From the records below, extract all the text exactly and leave the images behind.

□ □ □

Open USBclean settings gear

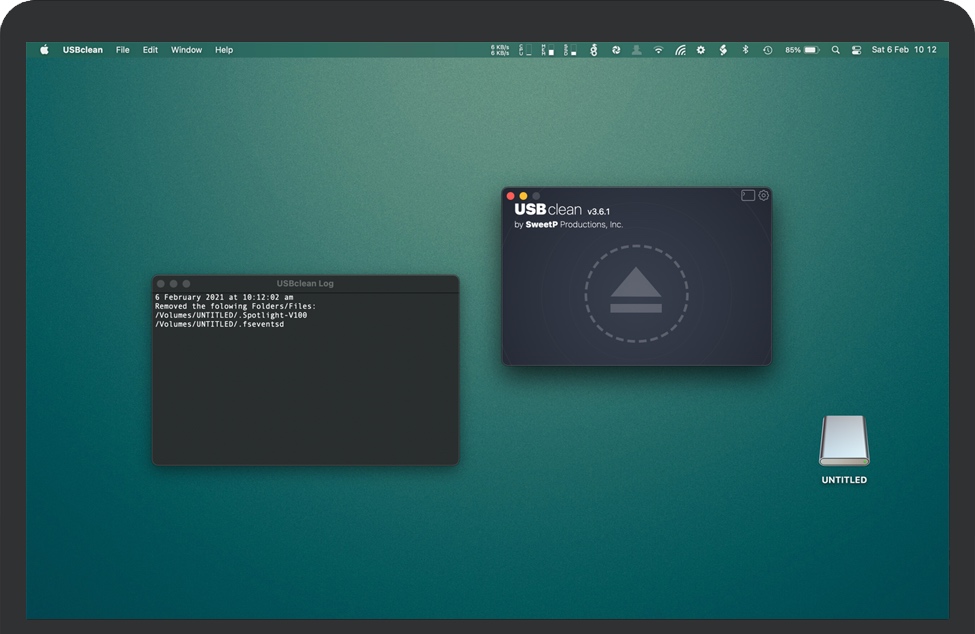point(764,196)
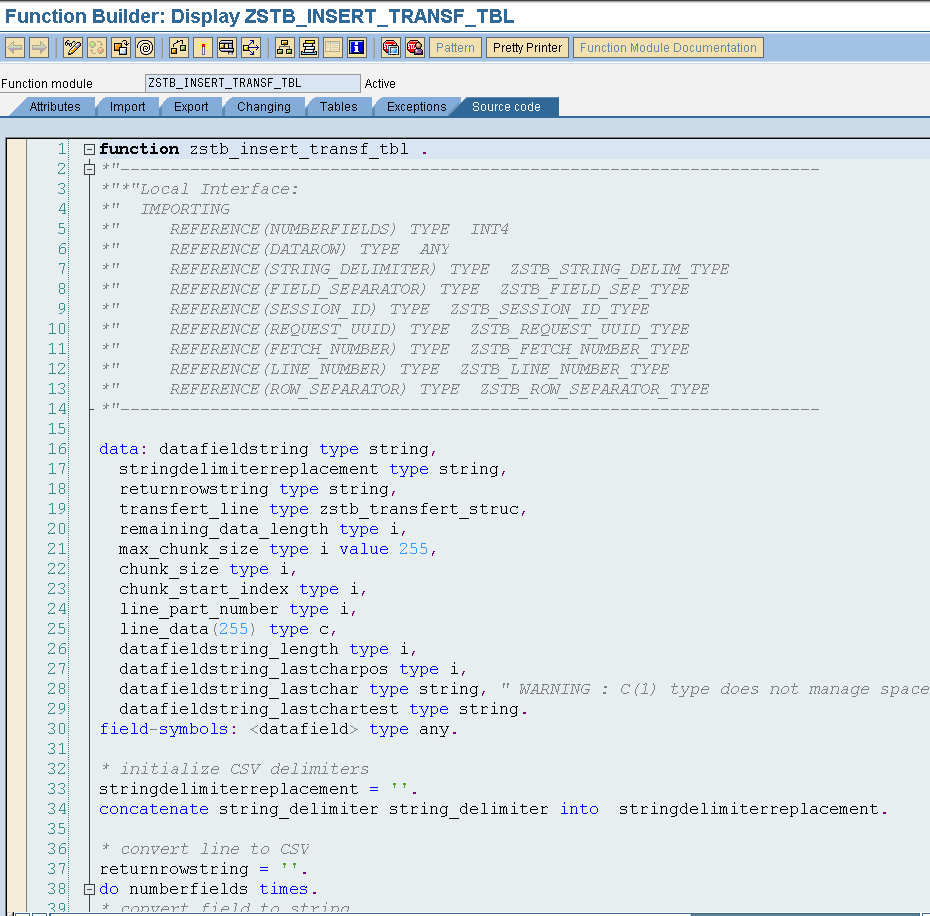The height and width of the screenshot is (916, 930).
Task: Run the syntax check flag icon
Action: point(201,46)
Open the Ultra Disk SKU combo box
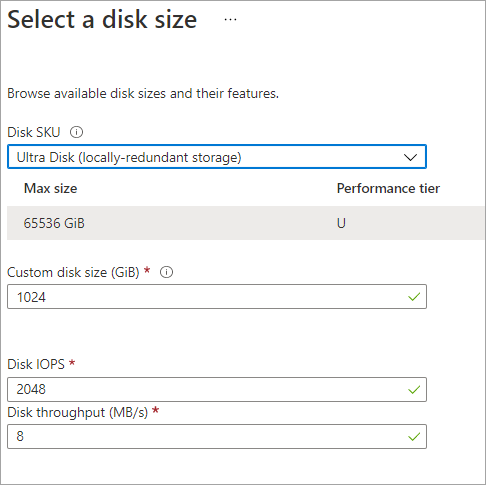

□ □ □

Task output:
Open USBclean settings gear

point(764,196)
The height and width of the screenshot is (916, 930).
Task: Run the syntax check flag icon
Action: point(201,46)
Open the Ultra Disk SKU combo box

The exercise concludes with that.